Given records section start
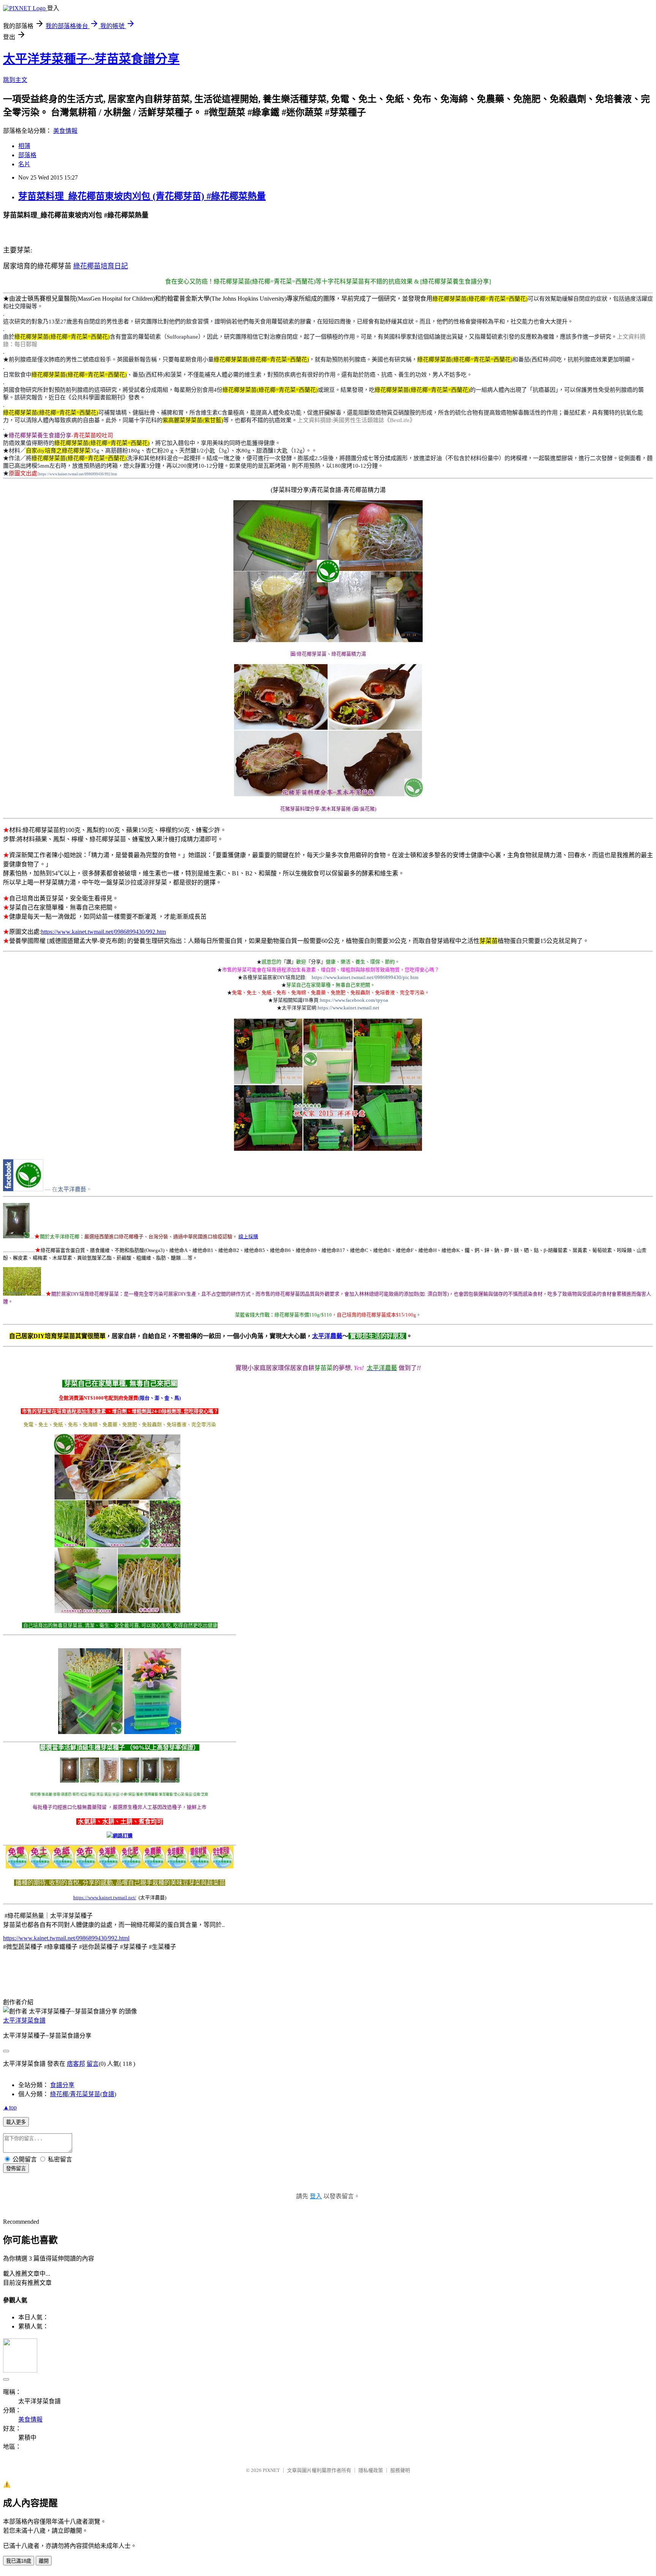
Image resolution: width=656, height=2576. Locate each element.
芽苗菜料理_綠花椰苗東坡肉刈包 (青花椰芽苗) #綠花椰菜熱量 (142, 196)
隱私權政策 (370, 2470)
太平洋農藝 (72, 1189)
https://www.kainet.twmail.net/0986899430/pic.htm (365, 977)
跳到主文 (15, 80)
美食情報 (65, 131)
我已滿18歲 (18, 2561)
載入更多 (16, 2122)
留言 (93, 2063)
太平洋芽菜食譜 (24, 2020)
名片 (24, 164)
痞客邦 (76, 2063)
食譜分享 (62, 2085)
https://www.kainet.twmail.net (348, 1008)
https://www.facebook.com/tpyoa (354, 1000)
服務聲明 (400, 2470)
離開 (44, 2561)
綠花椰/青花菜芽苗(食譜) (83, 2094)
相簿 (24, 146)
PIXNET (271, 2470)
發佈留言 (16, 2168)
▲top (10, 2107)
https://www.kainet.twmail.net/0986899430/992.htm (78, 474)
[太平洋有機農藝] (23, 1189)
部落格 (27, 155)
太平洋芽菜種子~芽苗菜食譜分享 (91, 59)
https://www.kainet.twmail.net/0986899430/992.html (66, 1938)
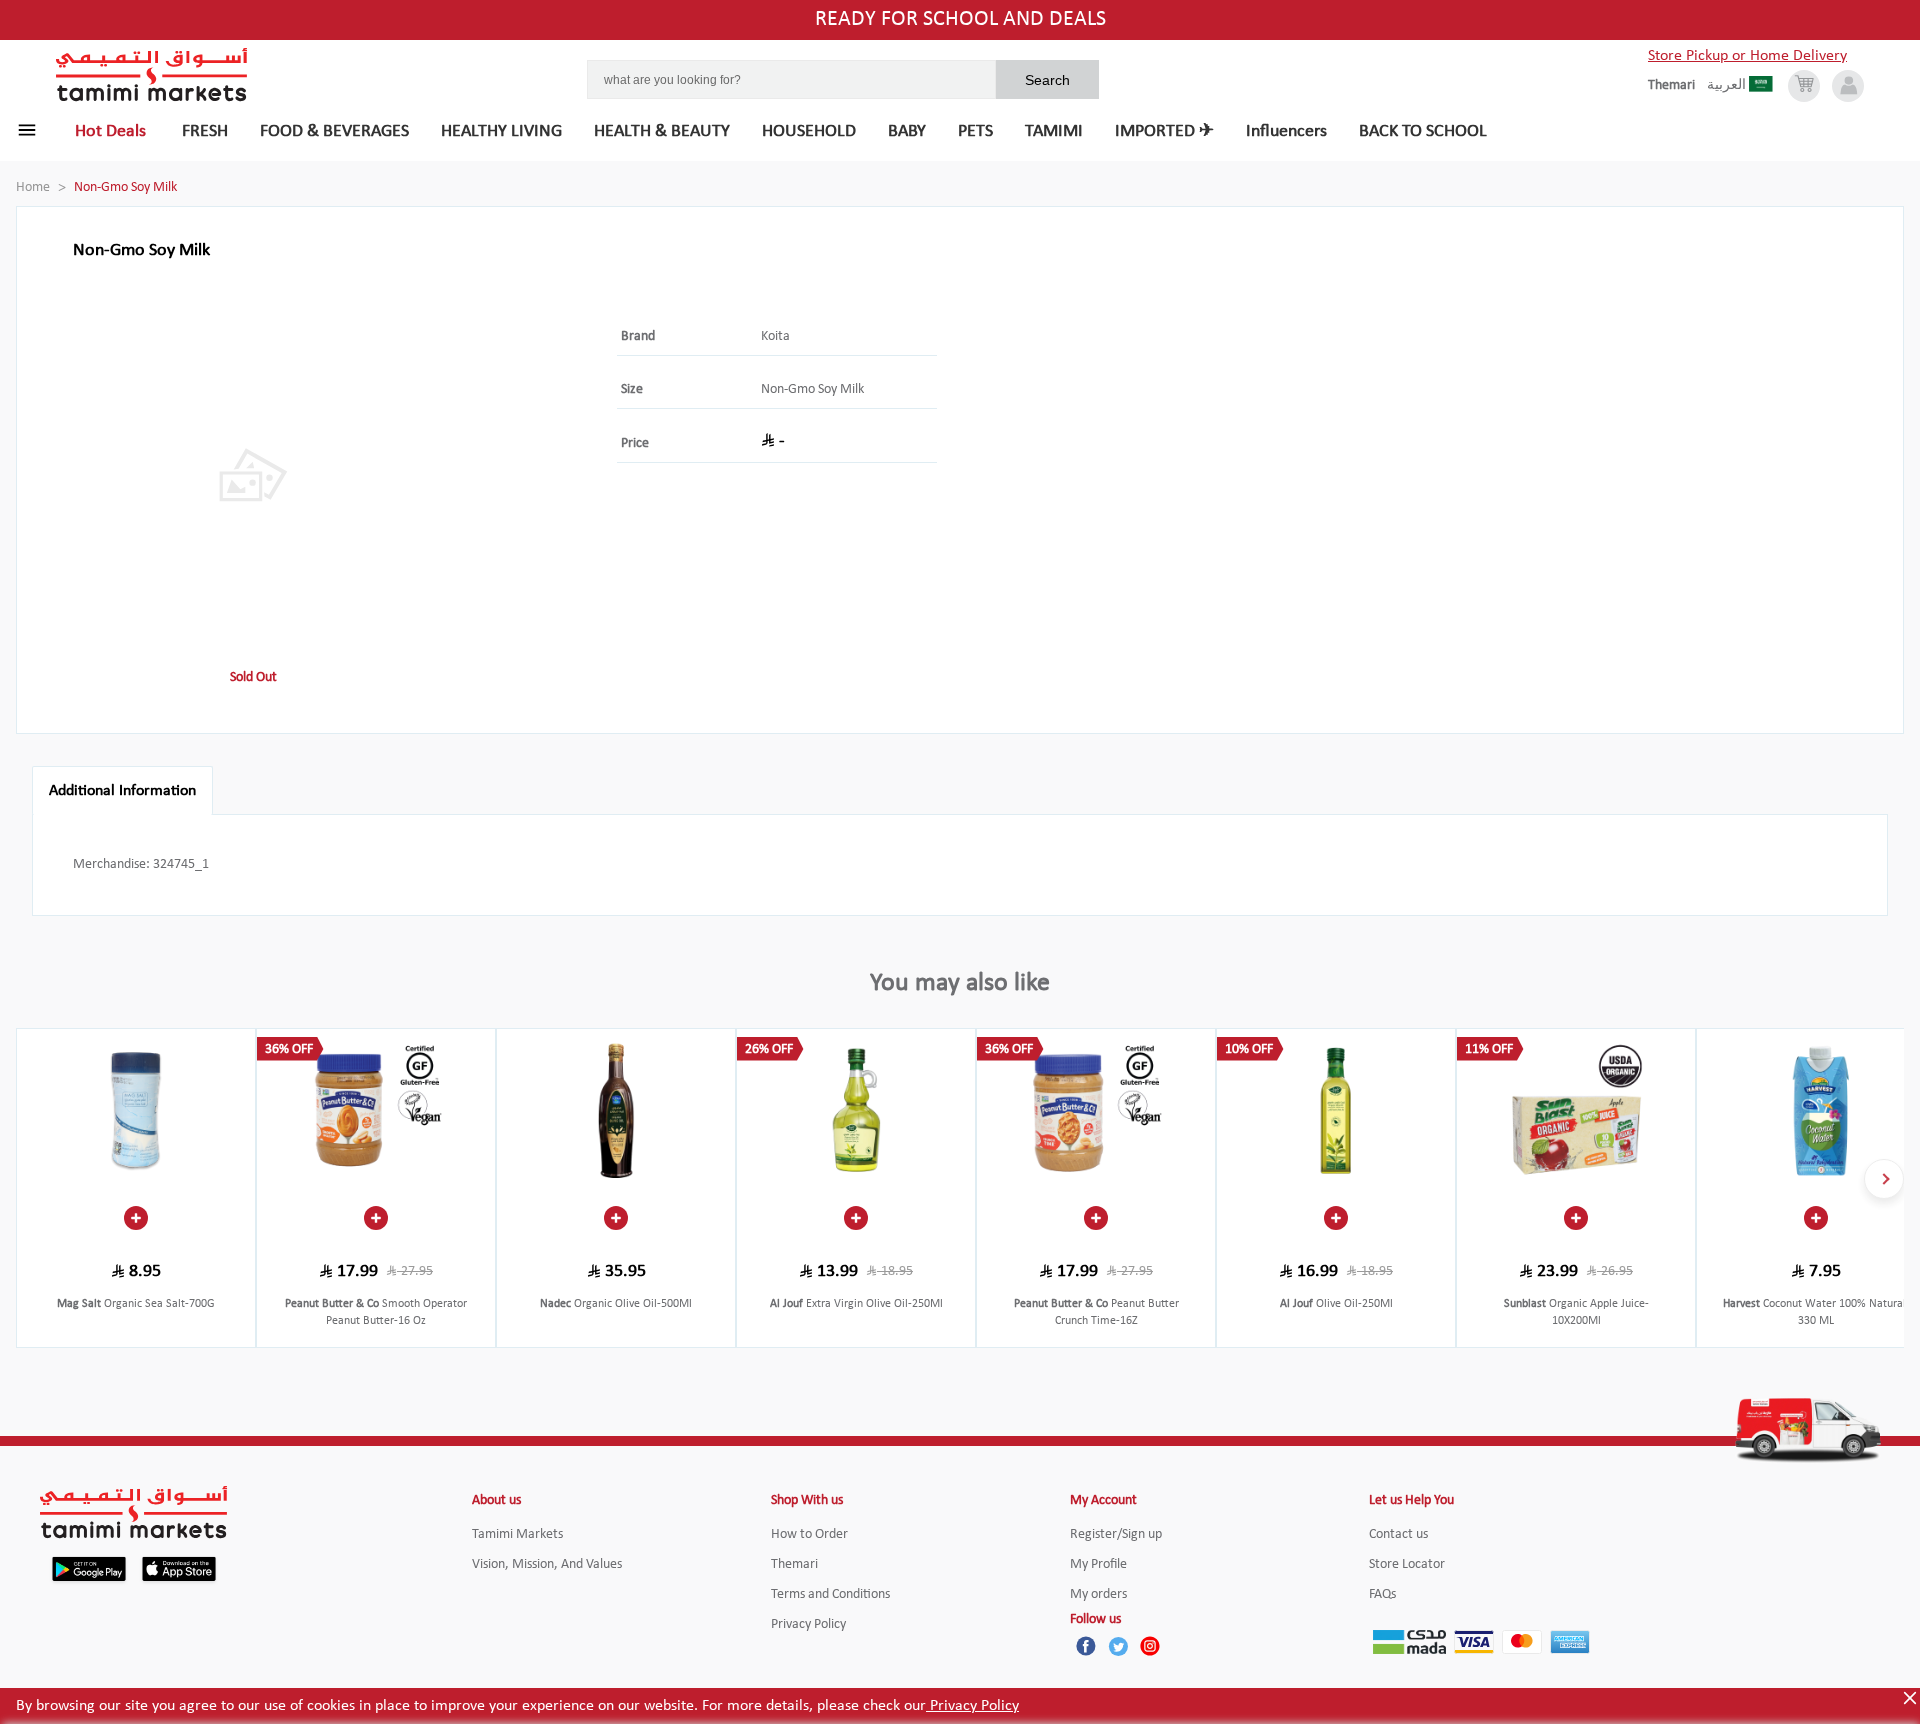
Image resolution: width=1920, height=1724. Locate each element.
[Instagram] (1150, 1646)
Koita (775, 336)
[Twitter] (1118, 1646)
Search (1047, 80)
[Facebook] (1086, 1646)
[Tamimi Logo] (152, 75)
Given records section end
Task goal:
Images stay out, but the rest of the records must be retyped exactly.

Expected output:
Image resolution: width=656, height=2576. Locate each element.
芽苗菜料理_綠花椰苗東坡肉刈包 (青花椰芽苗) #綠花椰菜熱量 (142, 196)
隱私權政策 (370, 2470)
太平洋農藝 (72, 1189)
https://www.kainet.twmail.net/0986899430/pic.htm (365, 977)
跳到主文 (15, 80)
美食情報 (65, 131)
我已滿18歲 (18, 2561)
載入更多 (16, 2122)
留言 (93, 2063)
太平洋芽菜食譜 (24, 2020)
名片 (24, 164)
痞客邦 (76, 2063)
食譜分享 (62, 2085)
https://www.kainet.twmail.net (348, 1008)
https://www.facebook.com/tpyoa (354, 1000)
服務聲明 (400, 2470)
離開 (44, 2561)
綠花椰/青花菜芽苗(食譜) (83, 2094)
相簿 (24, 146)
PIXNET (271, 2470)
發佈留言 (16, 2168)
▲top (10, 2107)
https://www.kainet.twmail.net/0986899430/992.htm (78, 474)
[太平洋有機農藝] (23, 1189)
部落格 (27, 155)
太平洋芽菜種子~芽苗菜食譜分享 (91, 59)
https://www.kainet.twmail.net/0986899430/992.html (66, 1938)
Image resolution: width=1920, height=1724. Locate each element.
[Instagram] (1150, 1646)
Koita (775, 336)
[Twitter] (1118, 1646)
Search (1047, 80)
[Facebook] (1086, 1646)
[Tamimi Logo] (152, 75)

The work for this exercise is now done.